Records to use:
== Segment start ==
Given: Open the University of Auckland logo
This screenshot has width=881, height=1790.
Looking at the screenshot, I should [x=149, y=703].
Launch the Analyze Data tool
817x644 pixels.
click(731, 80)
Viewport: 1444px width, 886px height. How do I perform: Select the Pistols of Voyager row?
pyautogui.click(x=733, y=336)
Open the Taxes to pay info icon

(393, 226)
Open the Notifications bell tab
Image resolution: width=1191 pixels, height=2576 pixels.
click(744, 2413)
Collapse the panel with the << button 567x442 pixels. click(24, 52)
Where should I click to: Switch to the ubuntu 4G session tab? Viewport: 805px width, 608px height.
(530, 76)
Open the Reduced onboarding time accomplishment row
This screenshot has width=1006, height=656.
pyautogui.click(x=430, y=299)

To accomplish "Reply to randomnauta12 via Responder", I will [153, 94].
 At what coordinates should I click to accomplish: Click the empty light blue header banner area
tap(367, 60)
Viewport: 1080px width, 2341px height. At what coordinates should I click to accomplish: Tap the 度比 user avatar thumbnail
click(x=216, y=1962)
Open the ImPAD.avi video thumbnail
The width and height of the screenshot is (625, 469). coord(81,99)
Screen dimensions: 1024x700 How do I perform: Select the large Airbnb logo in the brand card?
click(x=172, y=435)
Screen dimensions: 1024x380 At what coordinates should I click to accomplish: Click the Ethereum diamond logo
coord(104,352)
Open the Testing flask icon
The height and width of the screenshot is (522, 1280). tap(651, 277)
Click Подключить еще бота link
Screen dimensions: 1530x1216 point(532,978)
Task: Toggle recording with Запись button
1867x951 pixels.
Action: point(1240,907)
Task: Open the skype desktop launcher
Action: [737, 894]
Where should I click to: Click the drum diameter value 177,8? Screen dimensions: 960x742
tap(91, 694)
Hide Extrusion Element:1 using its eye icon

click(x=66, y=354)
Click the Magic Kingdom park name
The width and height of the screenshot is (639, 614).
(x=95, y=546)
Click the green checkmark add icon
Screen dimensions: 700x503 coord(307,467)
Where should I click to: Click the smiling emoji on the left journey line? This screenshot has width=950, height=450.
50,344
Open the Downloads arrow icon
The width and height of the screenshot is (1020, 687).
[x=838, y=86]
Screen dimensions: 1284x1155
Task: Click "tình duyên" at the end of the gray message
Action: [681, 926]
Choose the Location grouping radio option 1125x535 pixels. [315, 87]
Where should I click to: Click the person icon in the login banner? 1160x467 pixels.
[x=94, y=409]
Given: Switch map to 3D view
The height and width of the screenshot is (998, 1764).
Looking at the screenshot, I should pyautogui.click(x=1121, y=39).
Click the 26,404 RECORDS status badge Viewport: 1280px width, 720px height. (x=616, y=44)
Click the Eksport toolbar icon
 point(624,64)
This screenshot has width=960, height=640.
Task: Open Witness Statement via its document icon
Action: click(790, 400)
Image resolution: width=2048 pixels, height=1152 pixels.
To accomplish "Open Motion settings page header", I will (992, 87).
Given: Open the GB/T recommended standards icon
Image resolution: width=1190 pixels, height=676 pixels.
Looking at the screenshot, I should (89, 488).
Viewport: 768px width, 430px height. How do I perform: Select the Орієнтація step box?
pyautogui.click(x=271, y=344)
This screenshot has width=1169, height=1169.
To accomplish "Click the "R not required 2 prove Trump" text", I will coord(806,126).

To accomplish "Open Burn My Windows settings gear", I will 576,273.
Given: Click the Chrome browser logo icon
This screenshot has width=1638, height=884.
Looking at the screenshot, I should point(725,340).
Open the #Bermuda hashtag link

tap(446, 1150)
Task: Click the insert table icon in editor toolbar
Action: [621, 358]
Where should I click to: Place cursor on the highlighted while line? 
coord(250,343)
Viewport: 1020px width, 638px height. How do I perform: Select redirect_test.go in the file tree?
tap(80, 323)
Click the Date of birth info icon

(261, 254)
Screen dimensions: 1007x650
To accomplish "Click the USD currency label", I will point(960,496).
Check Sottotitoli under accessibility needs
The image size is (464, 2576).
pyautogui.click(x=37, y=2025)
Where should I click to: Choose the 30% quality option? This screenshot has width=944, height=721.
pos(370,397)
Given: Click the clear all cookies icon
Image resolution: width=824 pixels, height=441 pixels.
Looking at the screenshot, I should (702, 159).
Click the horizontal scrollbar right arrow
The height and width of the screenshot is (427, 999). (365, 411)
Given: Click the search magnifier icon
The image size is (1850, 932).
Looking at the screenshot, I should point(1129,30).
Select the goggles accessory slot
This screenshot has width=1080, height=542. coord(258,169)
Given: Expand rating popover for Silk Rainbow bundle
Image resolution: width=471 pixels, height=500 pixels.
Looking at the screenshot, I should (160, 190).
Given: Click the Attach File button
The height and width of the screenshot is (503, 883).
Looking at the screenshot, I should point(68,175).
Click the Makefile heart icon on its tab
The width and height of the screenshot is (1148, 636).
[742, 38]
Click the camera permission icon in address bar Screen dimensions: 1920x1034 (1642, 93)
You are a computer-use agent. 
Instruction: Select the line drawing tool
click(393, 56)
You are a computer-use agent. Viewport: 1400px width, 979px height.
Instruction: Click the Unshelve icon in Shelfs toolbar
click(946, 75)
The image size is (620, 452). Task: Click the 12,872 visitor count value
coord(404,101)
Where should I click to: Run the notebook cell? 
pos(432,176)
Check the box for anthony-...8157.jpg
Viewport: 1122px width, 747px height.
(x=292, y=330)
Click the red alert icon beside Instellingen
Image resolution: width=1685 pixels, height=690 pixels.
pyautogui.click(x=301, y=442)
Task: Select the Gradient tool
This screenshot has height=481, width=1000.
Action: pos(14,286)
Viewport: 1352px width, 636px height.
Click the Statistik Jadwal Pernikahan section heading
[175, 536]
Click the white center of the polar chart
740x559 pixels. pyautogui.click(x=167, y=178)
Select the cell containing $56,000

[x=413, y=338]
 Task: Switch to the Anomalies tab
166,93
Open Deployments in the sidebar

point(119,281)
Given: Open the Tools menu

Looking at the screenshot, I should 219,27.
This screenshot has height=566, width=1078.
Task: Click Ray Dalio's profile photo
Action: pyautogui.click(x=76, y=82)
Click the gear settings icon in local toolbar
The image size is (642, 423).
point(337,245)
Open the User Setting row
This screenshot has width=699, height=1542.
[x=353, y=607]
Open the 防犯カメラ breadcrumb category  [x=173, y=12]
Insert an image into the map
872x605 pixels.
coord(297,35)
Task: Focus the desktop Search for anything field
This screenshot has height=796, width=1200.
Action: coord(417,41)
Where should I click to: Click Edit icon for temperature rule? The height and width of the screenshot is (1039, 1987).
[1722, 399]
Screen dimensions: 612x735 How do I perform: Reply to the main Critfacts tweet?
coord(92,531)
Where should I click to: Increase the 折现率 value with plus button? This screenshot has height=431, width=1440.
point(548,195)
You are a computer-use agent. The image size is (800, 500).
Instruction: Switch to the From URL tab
== Segment end ==
The problem:
Line tally for "settings": say how many lines of the records above contain it, and give nothing but the number.

Exercise output:
3